On Tuesday, at 4 p.m. this committee will consider legislation banning right turns on red lights within 1,000 feet of schools, child care centers, parks, playgrounds, libraries, transit centers, hospitals, senior centers and any facilities deemed by a city to have “high levels of pedestrian traffic.”

Also on the Senate panel’s agenda Tuesday is a bill to improve driving of those 70 and older with a “knowledge and skills refresher course” and bolster skills of drivers between 18 and 25 by ensuring they receive instruction in a classroom and on the road with an instructor.

Meanwhile, at 4 p.m. Thursday, the House Transportation Committee will hold a work session on traffic safety and a hearing on the no right turn-on-red proposal.

“We’ve got a crisis we can’t ignore,” said Sen. Marko Liias, D-Everett, the committee chair, at a press conference last week attended by legislators from both parties and the governor.

What are the odds

Maverick Gaming, a national gaming and entertainment company headquartered in Kirkland, is renewing its pursuit of a law to allow sports betting in its card rooms in Snohomish County and around the state.
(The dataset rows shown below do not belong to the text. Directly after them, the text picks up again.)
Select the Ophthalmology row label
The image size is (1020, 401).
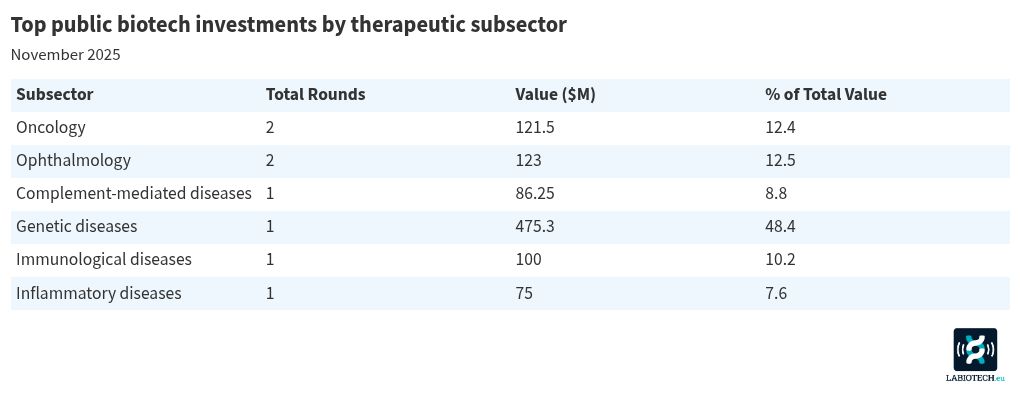73,161
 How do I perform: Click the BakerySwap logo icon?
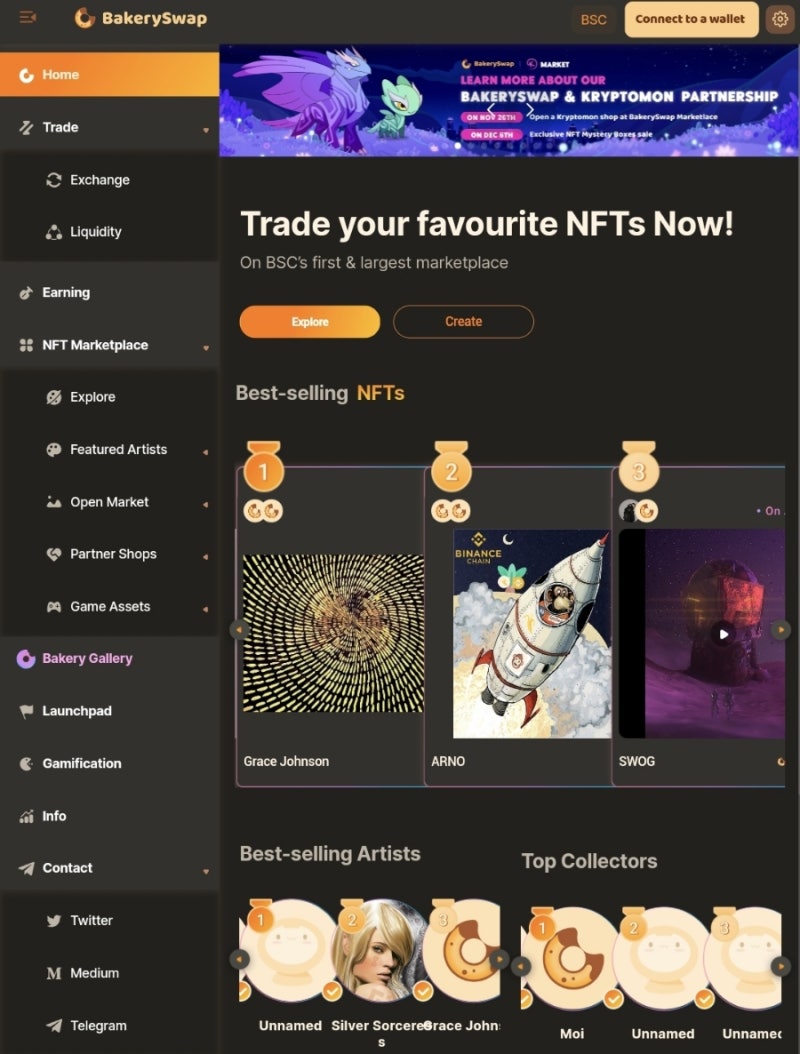pyautogui.click(x=85, y=18)
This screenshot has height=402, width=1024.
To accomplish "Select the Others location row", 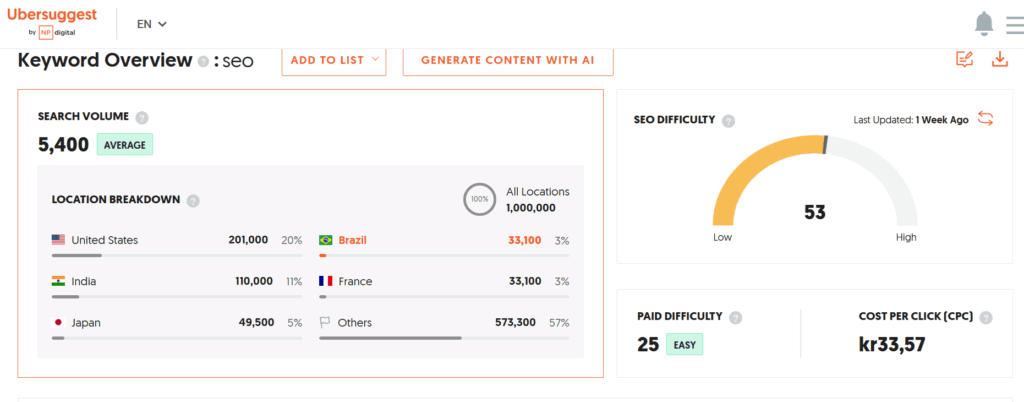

The company says bills introduced in each chamber last week would mirror the 2020 law enabling federally-recognized tribes to offer sports betting on their properties.

Only existing licensed card rooms and race tracks would be eligible for a sports betting license. Each location must have its own license which would cost $100,000, under the proposed legislation.

You may recall Maverick Gaming is also waging this fight through the legal system. It filed a federal lawsuit a year ago, alleging state officials provided tribal casinos an unlawful monopoly on sports betting. The suit seeks to invalidate gaming compact amendments enabling the Stillaguamish, Tulalip, Sauk-Suiattle and other Washington tribes to offer sports betting. The case is pending in U.S. District Court.

Moving along

Democrats voted bills to ban the manufacture and sale of assault weapons and require a person obtain a permit to buy a firearm out of a House committee on Friday. Days earlier, Democrats on a Senate panel advanced legislation to create a path for individuals to sue gun makers and retailers. These pieces of the majority party’s gun violence reduction efforts have garnered no GOP support thus far.

Legislation adding free breakfast and lunch to the state’s program of basic education is up for a vote at 1:30 p.m. today in the Senate Early Learning and K-12 Education Committee. The House Education Committee could vote on its companion bill Thursday morning. There’s no fiscal note online yet. This will not be cheap.

Final takeoff

Now, for aviation and history buffs, the last Boeing 747 to roll off the Everett assembly line is set for delivery Tuesday. The Boeing Co. plans a grand celebration at 1 p.m. It will be streamed live here.

Production began in 1967 and the first 747-100 completed is initial test flight in 1969. More than 100 customers have purchased 1,574 aircraft, logging more than 118 million flight hours and nearly 23 million flight cycles, according to the company.